At the Dec. 10 commission meeting, Mayor Raul Valdes-Fauli said he opposes the project.

“As I have announced in the past, I am against forcing bicycle paths [and] sidewalks down people’s throats,” he said.

But the mayor also expressed frustration at residents’ eagerness to address the matter in December, rather than later in 2020 when the project is expected to come up for a vote.

“I’m opposed to it, but this is not the time to discuss it and you’re not gonna force us to discuss it today,” Valdes-Fauli told Pinera-Vazquez.

Lago, the vice mayor, told the Herald that when a large tree that provides significant shade is at risk, “you’re going to find me hard-pressed to not side with the tree.”

“I’m going to side with a tree probably 99.9% of the time,” he said.

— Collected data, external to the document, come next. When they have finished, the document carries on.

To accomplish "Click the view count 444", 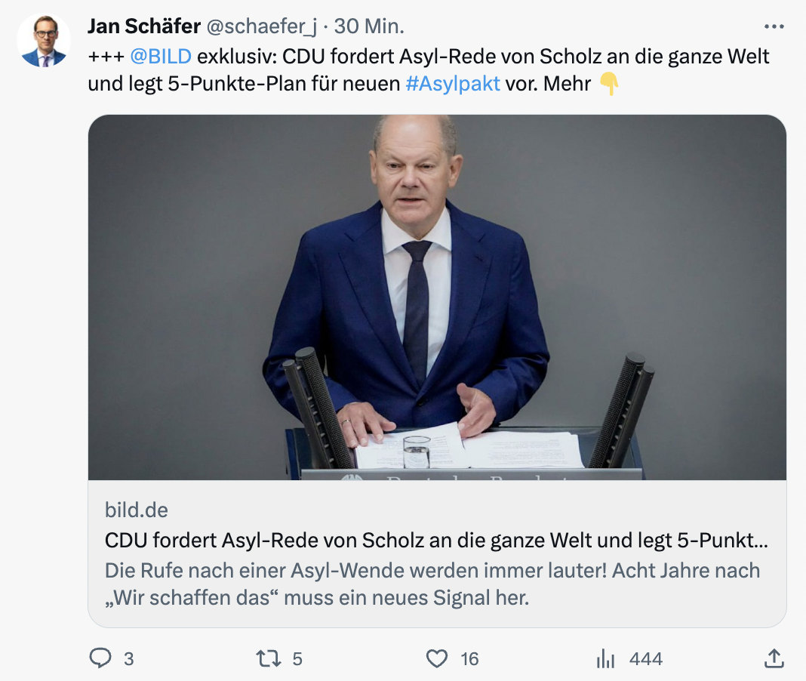I will (x=645, y=659).
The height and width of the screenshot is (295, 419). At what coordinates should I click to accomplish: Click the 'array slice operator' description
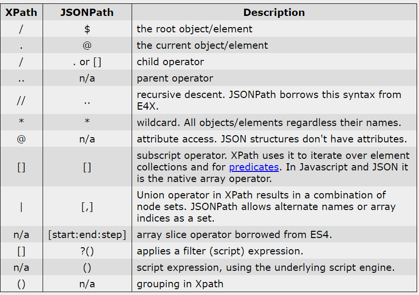234,235
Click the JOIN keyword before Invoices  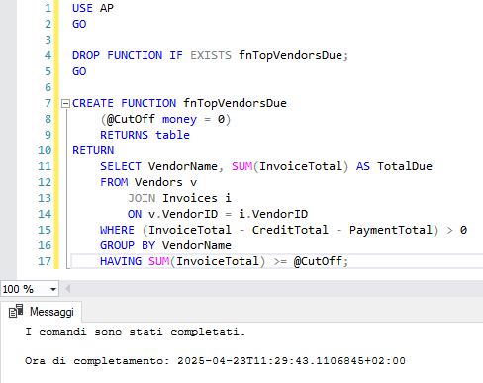click(x=142, y=198)
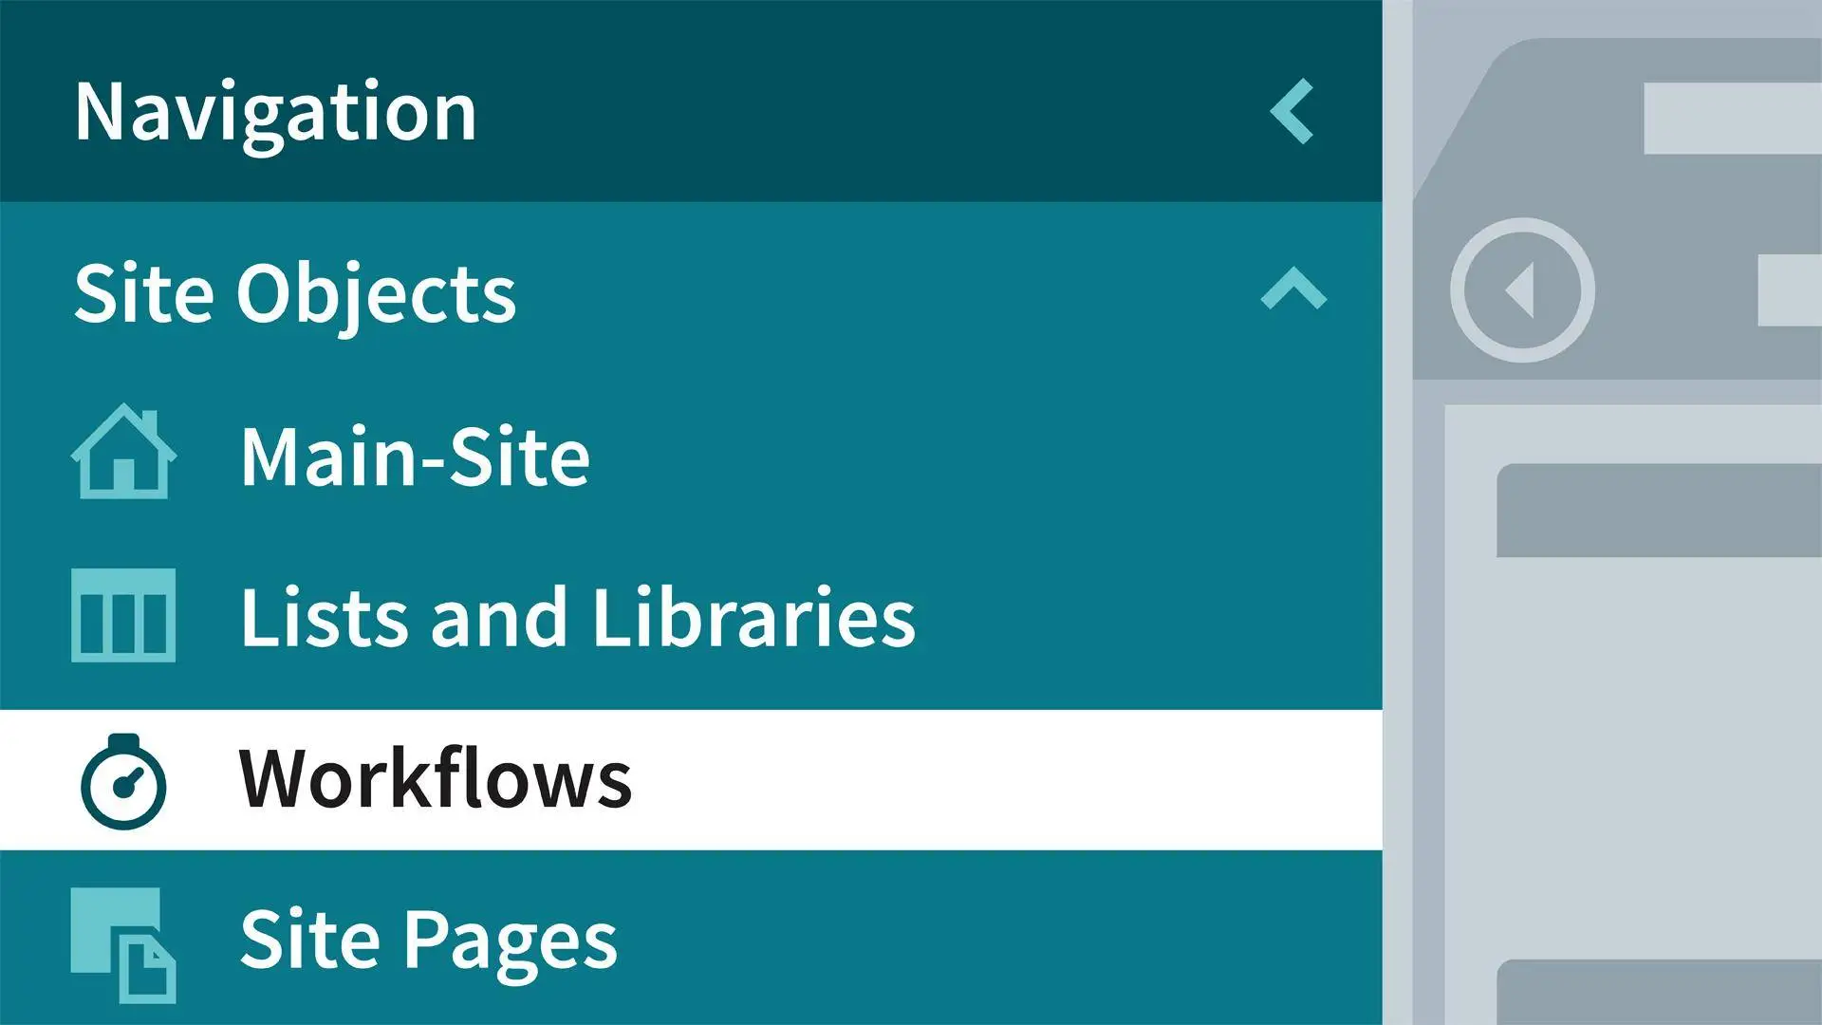
Task: Click the browser tab title placeholder
Action: pyautogui.click(x=1733, y=119)
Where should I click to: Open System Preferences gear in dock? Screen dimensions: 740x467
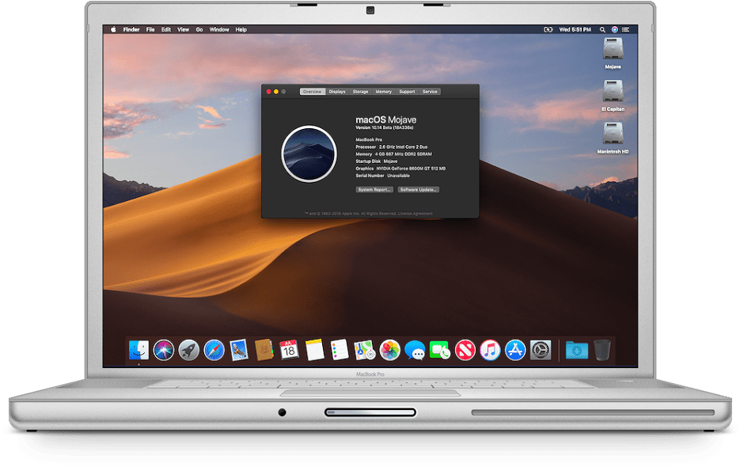(x=541, y=349)
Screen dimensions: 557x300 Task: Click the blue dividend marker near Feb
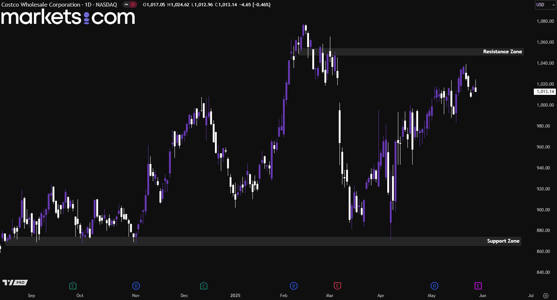(294, 286)
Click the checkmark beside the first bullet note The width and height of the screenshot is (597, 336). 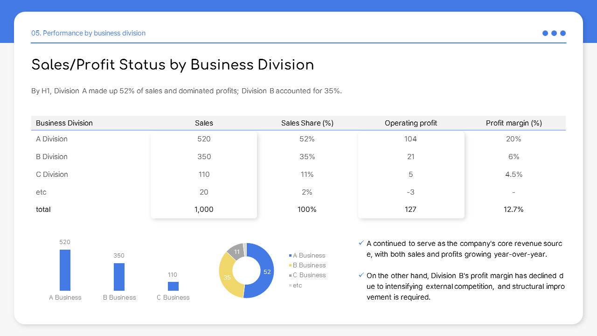click(x=361, y=243)
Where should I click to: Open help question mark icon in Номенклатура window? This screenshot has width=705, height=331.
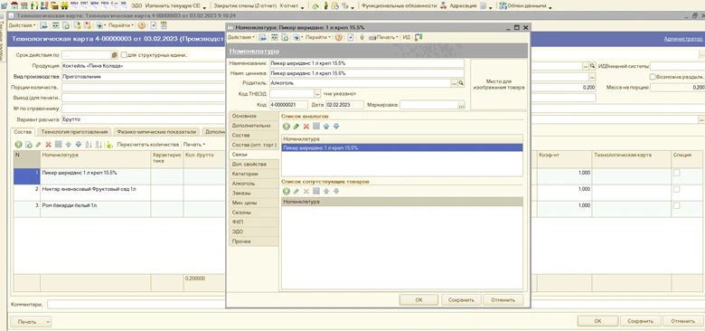339,37
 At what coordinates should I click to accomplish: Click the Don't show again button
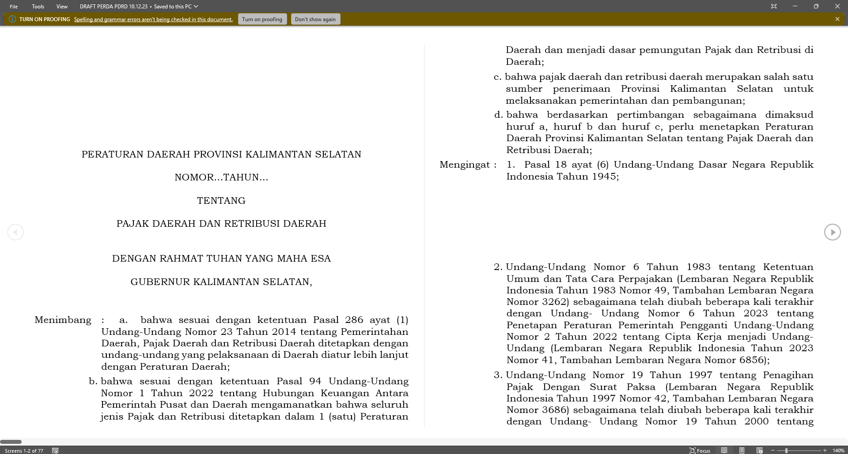click(315, 19)
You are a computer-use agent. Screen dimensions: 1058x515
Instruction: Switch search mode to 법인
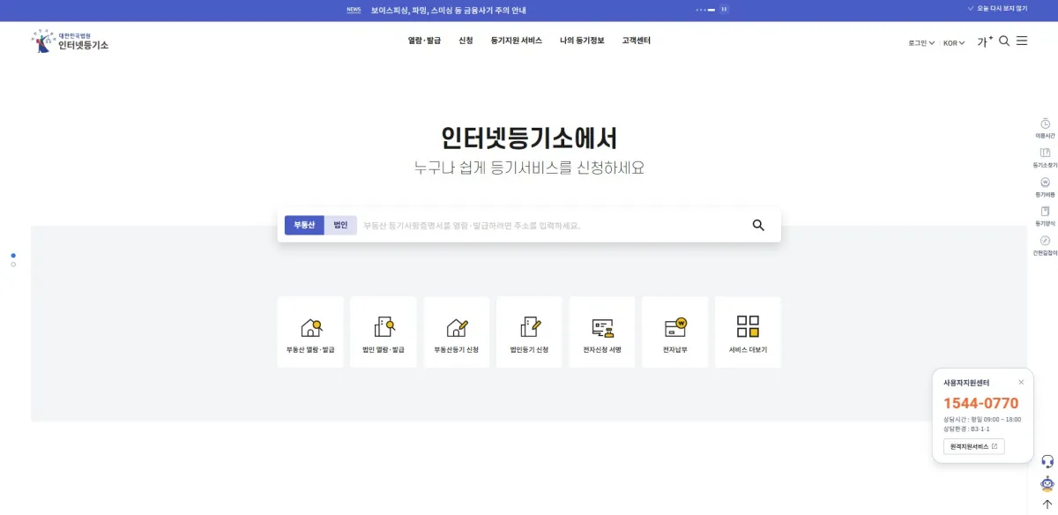point(340,225)
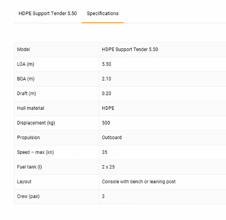Image resolution: width=226 pixels, height=220 pixels.
Task: Select the 2 x 25 fuel tank value
Action: 108,167
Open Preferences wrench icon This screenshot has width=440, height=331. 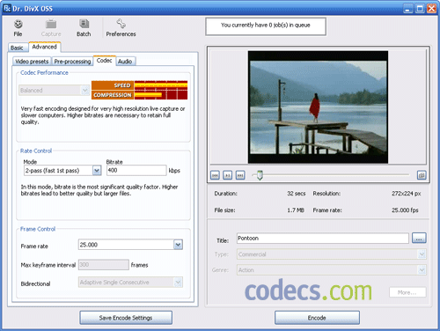tap(121, 24)
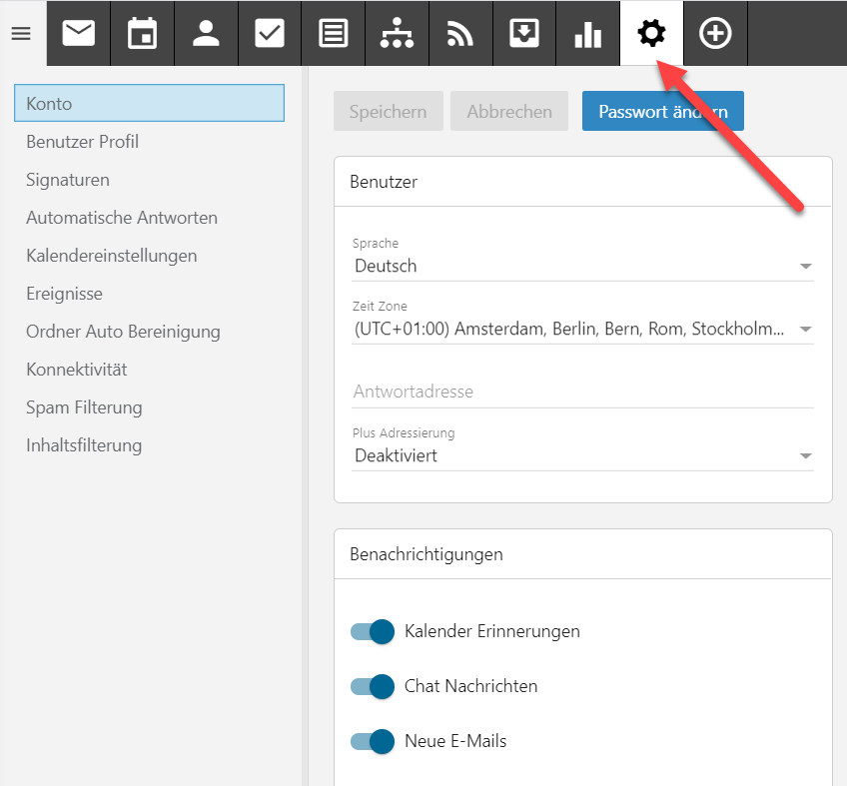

There were several residents at the meeting who support the bike lanes, too. Among them was Kenneth Garcia, who lives on Alhambra Circle near downtown Coral Gables and said he bikes to work in South Miami each day.

“Bike lanes on Alhambra and sidewalks are something that many residents have been fighting to get for many years,” Garcia told the Herald.

While Garcia was speaking to a reporter just outside the City Commission chambers, an opponent of the proposal — Eugene Clasby, an English professor at the University of Miami and a 50-year resident of Alhambra Circle — overheard Garcia and cut in.

“You think tearing up the street is good?” Clasby said.

Garcia responded: “I love our trees in this city. I absolutely want to protect them ... [but] I put my life in drivers’ hands because I don’t have a safe place to be.”

Clasby answered: “The problem is traffic. Until we solve the problem of traffic, none of these bike lanes will provide safety for anyone.”

The conversation went back and forth for a few minutes before Clasby walked away. The pair agreed that saving trees was a worthy goal, but they otherwise found little common ground.